Problem requirements :: Each record below is to be retyped exactly, with its pictures omitted.
• • • • •
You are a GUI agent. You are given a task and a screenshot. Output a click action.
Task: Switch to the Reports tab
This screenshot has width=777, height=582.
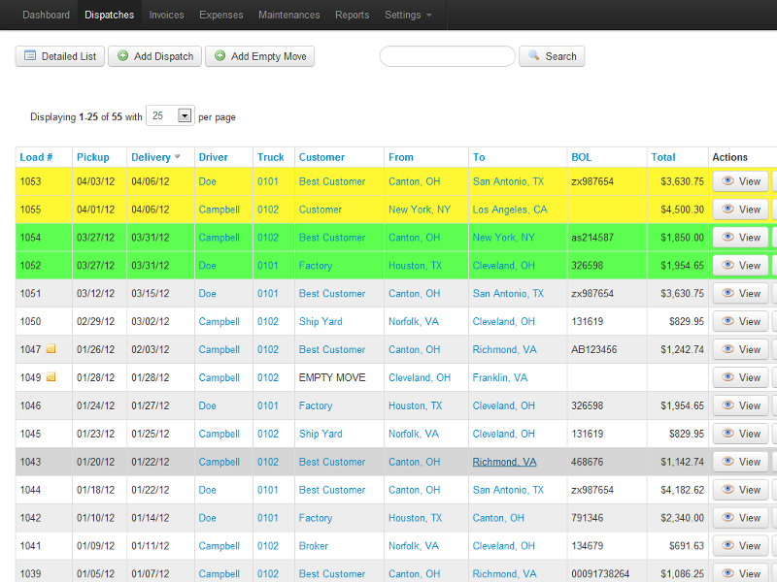click(x=352, y=15)
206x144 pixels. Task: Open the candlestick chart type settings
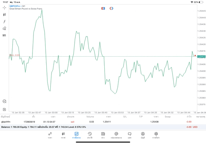5,14
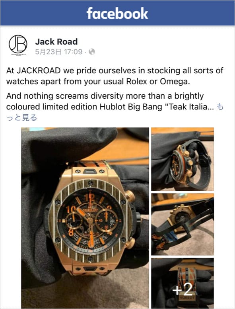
• • • • •
Response to the exercise ::
You are a GUI agent. You are given a task and a screenshot. Output a click action.
Task: Switch to the Reports tab
This screenshot has width=777, height=582.
click(x=352, y=15)
206x144 pixels. Task: Open the candlestick chart type settings
5,14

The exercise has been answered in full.